I was going to make the headline “Is this really feminist?”, but then I realized that isn’t really the question. Because yes! It is definitely feminist! Kareena’s character is an individual who has the ability to make choices about her own life, so yep! Definitely! The bigger question is really, is it actually breaking gender roles?
Here is the link to the trailer (limited to the ErosNow website for now, so I am embedding a link to a link).
It definitely looks like a fun well-made film. But, based purely on the trailer, I don’t know if I would say it is really “questioning” gender roles. It’s still using the exact same roles, it’s just flipping the sex of the person who is fulfilling them. As someone who has many many radical feminist friends, I know that “gender” means your societal function, whereas “sex” means your actual biological position. To question “gender” roles, would mean saying that “husband” and “wife” have no meaning at all any more, not just that you can switch the sex of the person fulfilling those roles.

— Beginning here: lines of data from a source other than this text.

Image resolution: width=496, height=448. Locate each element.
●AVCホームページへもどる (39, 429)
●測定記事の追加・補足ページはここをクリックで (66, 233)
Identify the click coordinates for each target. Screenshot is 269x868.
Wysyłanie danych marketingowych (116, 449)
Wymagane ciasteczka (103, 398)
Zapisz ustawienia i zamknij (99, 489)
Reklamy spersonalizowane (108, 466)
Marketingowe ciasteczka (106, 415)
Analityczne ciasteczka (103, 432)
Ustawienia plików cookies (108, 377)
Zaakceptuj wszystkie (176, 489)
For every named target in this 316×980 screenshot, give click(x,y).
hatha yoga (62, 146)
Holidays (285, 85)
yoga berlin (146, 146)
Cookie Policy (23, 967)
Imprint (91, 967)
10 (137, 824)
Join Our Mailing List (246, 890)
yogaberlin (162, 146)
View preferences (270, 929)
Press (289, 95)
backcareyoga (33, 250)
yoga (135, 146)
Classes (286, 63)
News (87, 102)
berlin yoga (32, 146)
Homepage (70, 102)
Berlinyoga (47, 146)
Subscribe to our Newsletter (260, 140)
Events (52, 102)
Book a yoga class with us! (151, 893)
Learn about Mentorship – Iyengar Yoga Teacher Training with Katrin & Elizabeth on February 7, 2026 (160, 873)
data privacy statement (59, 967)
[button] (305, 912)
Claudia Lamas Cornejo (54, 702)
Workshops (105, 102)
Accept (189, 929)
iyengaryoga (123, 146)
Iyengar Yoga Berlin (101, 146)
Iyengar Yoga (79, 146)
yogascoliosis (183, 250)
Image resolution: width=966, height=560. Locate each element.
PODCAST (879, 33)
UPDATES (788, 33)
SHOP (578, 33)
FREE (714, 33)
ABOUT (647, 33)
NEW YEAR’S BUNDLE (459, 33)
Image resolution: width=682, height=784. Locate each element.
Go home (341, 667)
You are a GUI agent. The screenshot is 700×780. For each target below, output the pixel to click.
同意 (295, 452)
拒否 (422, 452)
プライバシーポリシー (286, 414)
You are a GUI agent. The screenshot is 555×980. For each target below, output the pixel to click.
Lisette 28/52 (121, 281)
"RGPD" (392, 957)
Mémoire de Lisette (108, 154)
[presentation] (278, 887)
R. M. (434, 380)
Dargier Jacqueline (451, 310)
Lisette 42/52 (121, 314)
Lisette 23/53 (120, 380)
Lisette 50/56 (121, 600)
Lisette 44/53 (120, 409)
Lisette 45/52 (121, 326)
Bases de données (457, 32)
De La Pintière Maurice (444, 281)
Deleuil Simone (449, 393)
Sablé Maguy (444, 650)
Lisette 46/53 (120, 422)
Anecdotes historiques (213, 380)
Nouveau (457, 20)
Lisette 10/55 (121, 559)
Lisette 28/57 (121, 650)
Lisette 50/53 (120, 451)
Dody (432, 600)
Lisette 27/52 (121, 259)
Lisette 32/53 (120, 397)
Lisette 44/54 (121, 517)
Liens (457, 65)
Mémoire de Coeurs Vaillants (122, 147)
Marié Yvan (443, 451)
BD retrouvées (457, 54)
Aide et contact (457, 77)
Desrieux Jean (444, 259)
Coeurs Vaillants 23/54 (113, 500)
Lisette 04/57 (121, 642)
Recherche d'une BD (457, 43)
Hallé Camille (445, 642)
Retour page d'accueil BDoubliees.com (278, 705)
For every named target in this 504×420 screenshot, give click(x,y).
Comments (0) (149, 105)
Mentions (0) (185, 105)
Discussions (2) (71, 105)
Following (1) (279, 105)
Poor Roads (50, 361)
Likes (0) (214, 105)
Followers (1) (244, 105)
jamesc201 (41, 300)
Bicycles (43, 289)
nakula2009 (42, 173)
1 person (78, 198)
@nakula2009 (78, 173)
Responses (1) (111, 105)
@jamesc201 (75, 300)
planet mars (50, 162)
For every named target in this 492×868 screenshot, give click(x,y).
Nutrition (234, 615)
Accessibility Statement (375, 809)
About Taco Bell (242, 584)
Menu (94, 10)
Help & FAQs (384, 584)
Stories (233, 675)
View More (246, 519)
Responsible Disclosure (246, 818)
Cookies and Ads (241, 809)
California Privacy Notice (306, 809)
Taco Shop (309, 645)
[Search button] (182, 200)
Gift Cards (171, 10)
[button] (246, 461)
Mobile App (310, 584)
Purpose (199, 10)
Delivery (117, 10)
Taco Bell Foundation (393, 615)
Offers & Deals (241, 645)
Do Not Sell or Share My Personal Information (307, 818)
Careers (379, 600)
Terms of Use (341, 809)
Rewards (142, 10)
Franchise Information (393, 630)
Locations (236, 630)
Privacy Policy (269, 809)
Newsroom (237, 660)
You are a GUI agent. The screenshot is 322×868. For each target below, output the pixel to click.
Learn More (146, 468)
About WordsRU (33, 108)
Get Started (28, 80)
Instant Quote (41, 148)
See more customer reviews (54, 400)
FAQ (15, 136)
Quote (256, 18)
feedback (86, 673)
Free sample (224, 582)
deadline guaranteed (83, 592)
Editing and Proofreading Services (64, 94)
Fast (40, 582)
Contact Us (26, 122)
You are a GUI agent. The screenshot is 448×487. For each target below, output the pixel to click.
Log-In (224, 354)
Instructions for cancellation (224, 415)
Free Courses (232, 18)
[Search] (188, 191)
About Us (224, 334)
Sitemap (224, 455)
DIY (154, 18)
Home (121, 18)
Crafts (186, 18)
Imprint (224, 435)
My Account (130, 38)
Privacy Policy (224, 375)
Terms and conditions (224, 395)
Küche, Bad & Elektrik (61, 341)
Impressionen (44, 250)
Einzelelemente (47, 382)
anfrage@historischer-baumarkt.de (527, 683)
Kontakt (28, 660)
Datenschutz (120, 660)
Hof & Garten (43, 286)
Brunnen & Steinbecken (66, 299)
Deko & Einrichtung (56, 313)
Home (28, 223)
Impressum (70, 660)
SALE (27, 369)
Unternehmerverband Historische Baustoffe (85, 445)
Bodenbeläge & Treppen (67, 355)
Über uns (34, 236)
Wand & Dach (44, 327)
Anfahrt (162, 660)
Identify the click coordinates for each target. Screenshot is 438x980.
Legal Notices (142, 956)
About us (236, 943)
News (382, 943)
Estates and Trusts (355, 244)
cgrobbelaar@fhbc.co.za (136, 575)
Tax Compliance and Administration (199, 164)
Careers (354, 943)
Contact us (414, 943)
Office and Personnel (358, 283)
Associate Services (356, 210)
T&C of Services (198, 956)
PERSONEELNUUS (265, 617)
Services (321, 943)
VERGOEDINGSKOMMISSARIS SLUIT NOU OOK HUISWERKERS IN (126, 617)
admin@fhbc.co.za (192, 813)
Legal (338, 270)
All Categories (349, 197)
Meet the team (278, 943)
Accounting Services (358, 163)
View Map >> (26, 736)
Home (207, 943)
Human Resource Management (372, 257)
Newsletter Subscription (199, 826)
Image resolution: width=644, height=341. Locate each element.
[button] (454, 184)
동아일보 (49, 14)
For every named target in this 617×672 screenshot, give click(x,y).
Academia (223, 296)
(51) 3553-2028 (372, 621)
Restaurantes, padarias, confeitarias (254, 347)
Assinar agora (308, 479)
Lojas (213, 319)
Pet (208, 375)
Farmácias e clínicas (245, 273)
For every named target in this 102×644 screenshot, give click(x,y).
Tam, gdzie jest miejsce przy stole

But the thing is, I am pretty sure R. Balki has some extreme feminist friends and knows the difference between those two terms as well. So I wouldn’t be surprised if this trailer is just the buzzy fun version of the actual plot. The bit that intrigues me is in the middle, when Arjun, the “wife”, beats up a bunch of guys on a bus to defend Kareena. That’s the kind of thing I would be interested in, showing how a guy can be the homemaker but still be the protector. Or, from the still at the top of this post, you can be the breadwinner and head of the household, but still find it romantic to be carried in your husband’s arms. What I would love, is if they start off with a simple “ha-ha, you be the ‘wife’ and I’ll be the ‘husband'” plan, and then as time goes on, they realize that it is never that simple and relationships and people are more complicated than that.
With any other director, I wouldn’t get my hopes up, but this is the guy who made Cheeni Kum and produced English-Vinglish. He clearly does not believe in the typical kind of man-woman character types. Even Paa, which was more about the father-son relationship, had a strong single mother who was clearly the head of her household and did not need a man (although a man would still be nice to have).